**Assignment**
From the entries that follow, copy every line with the word "dialog".

**Available data**
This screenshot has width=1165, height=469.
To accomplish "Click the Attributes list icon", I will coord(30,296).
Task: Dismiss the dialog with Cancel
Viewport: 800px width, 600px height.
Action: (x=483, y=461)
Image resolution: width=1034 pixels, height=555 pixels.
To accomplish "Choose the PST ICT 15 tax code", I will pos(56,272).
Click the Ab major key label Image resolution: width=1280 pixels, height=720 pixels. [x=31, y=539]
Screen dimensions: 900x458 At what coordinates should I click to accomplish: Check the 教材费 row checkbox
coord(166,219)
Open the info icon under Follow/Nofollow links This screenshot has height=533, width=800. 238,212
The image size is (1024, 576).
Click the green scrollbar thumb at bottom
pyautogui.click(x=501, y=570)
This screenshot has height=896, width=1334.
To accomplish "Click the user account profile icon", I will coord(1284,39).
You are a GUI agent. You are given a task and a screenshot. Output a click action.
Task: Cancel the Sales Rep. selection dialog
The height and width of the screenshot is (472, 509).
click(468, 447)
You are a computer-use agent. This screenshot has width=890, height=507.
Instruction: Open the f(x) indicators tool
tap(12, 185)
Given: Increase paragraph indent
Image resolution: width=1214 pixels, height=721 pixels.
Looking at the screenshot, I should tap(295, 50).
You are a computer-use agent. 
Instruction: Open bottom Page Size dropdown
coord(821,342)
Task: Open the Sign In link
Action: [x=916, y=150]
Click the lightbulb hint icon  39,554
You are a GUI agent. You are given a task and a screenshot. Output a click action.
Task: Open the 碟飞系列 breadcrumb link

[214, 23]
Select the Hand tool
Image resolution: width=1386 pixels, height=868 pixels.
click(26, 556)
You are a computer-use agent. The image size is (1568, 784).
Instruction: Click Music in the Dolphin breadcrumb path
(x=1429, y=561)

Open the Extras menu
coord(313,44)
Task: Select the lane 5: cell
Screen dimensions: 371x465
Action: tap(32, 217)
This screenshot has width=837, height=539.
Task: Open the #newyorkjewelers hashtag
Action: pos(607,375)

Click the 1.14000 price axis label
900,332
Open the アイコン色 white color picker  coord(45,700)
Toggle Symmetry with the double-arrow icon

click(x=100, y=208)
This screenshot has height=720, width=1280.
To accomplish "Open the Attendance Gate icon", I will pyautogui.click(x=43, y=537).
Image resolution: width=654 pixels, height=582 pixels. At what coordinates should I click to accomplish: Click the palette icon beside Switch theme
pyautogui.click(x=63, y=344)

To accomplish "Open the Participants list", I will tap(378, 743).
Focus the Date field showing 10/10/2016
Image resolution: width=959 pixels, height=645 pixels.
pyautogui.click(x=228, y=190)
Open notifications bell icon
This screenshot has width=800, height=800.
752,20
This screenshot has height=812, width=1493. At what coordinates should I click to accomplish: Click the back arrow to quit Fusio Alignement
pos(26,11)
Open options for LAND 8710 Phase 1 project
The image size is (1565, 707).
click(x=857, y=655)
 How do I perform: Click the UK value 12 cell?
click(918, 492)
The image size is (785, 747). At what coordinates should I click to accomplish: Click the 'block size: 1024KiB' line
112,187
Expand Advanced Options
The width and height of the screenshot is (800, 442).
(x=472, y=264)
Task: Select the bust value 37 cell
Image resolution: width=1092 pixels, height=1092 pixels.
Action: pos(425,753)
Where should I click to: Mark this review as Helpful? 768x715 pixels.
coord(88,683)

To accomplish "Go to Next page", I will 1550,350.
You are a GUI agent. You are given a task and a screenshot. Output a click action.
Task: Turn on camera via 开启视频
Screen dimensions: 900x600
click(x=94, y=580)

**Exercise answer**
Task: Dismiss the dialog with Cancel
Task: Cancel the Sales Rep. selection dialog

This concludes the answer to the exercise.